• _Problems to work on_
**a)** Answer these questions from the article on the RBI pension issue:
(i) What did the RBI staff do in August?
(ii) How large is the central bank's pension kitty?
(iii) Which system does the article call the backbone of financial transactions in the country?
**b)** List every form of protest action named in the article on the RBI pension issue.

+++ Quoted passage

Pension Issue not yet resolved, RBI heading big agitations in the New Year

With the year coming to an end, and no communication on the issue of updating pension yet, the Reserve Bank of India (RBI) could be heading towards big agitations in the New Year.

The government was expected to communicate by month-end its nod for improvement of the RBI’s pension scheme, but that has not been done yet.

In August, the RBI staff went on mass leave, protesting the government’s rigid stance on the issue, harming the “real-time gross settlement” system for a few hours. However, this time, the unions may go on an indefinite strike and the RTGS system, which is the backbone of financial transactions in the country, could get severely impacted for days on end, the unions have threatened.

What is the RBI pension issue

The central bank has a pension kitty of over Rs 160 billion with which it manages the pension of its staff. For this purpose, it doesn’t seek money from the government like other central government departments. At the very least, the RBI wants its staff to have pension on par with central government employees, and with a provision that it is inflation indexed, or the amount gets adjusted with inflation.

++++++
+++ Supplied information

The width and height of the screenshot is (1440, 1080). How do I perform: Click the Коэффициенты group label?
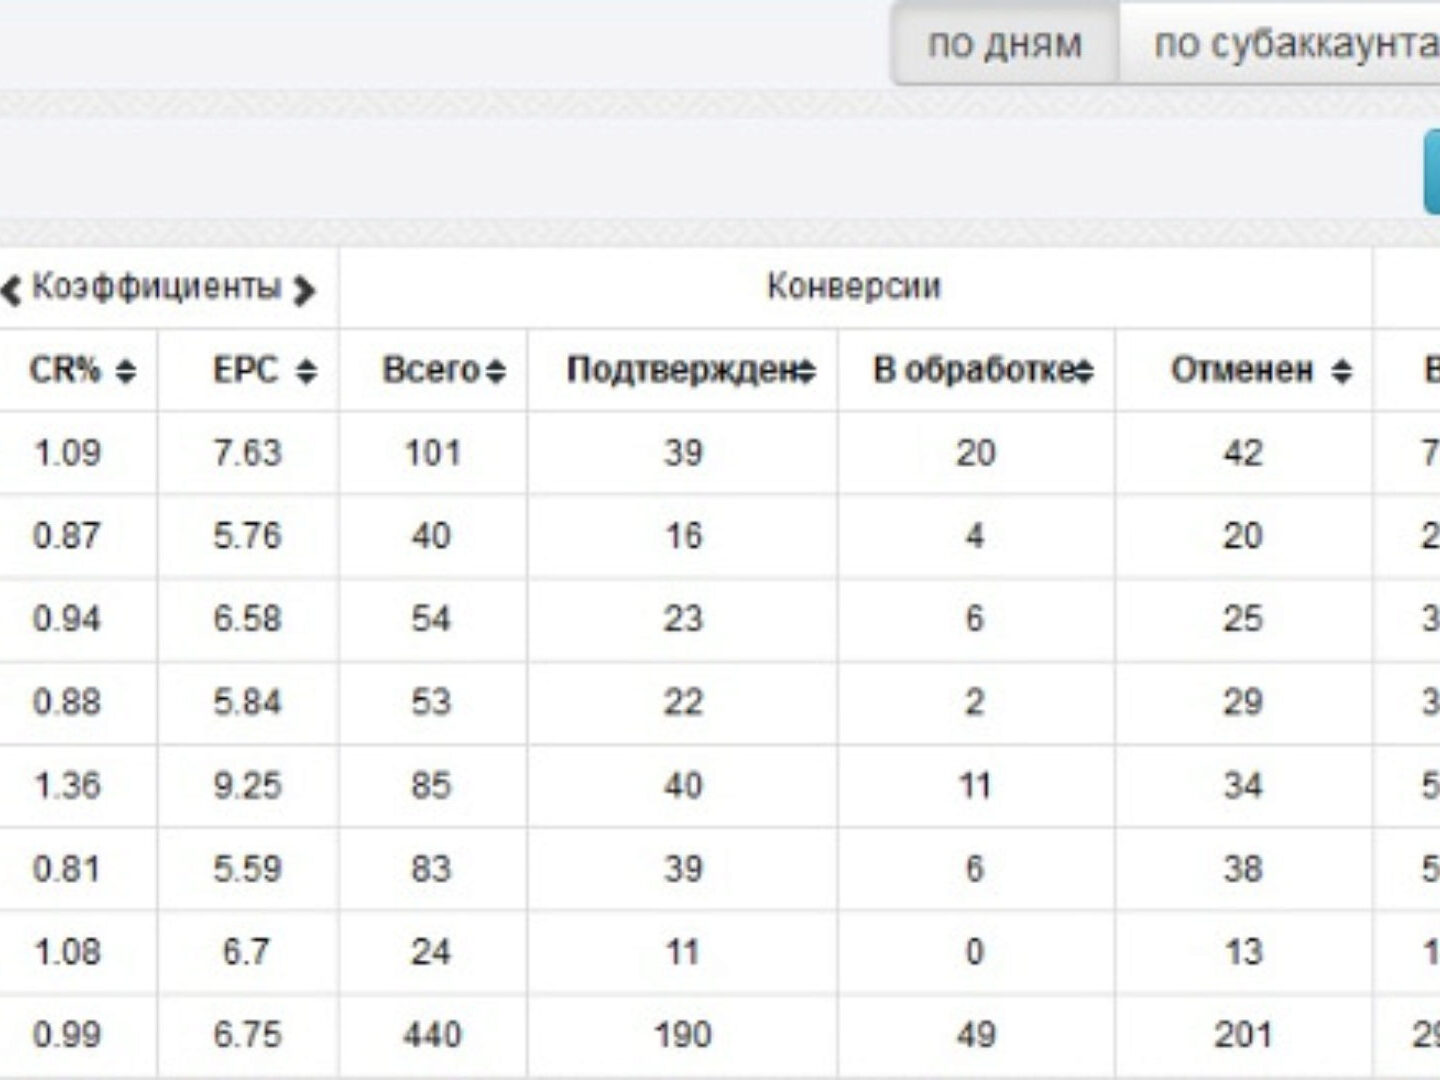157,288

++++++
+++ Supplied information

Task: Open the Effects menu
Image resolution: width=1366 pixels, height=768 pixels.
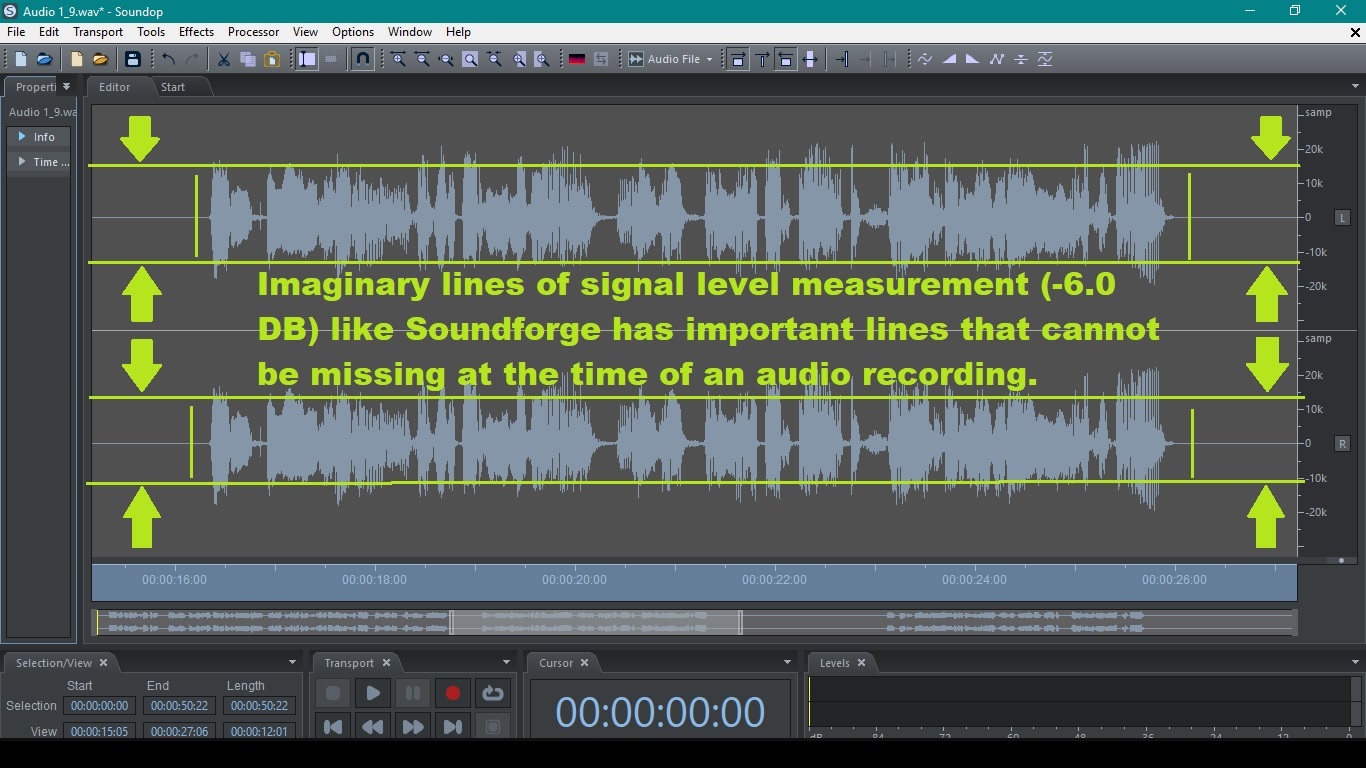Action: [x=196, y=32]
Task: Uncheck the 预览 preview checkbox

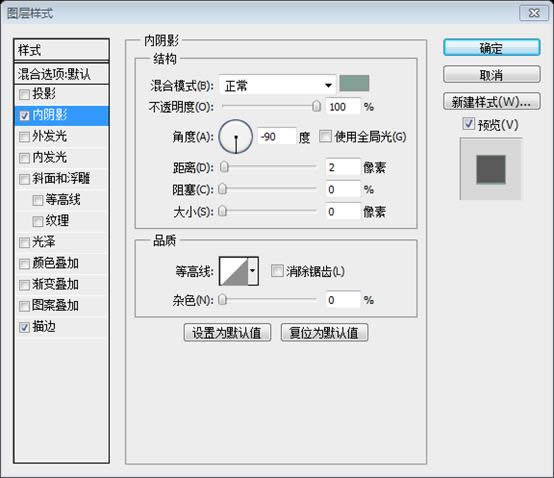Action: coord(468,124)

++++++
+++ Supplied information

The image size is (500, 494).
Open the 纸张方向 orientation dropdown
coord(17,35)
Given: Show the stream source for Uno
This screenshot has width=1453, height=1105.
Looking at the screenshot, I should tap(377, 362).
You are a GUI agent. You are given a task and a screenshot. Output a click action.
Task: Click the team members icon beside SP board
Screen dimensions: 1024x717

++++++

• _Task-by-task outputs_
**a)**
(i) They went on mass leave.
(ii) Over Rs 160 billion.
(iii) The real-time gross settlement (RTGS) system.

**b)**
- Big agitations
- Mass leave
- Indefinite strike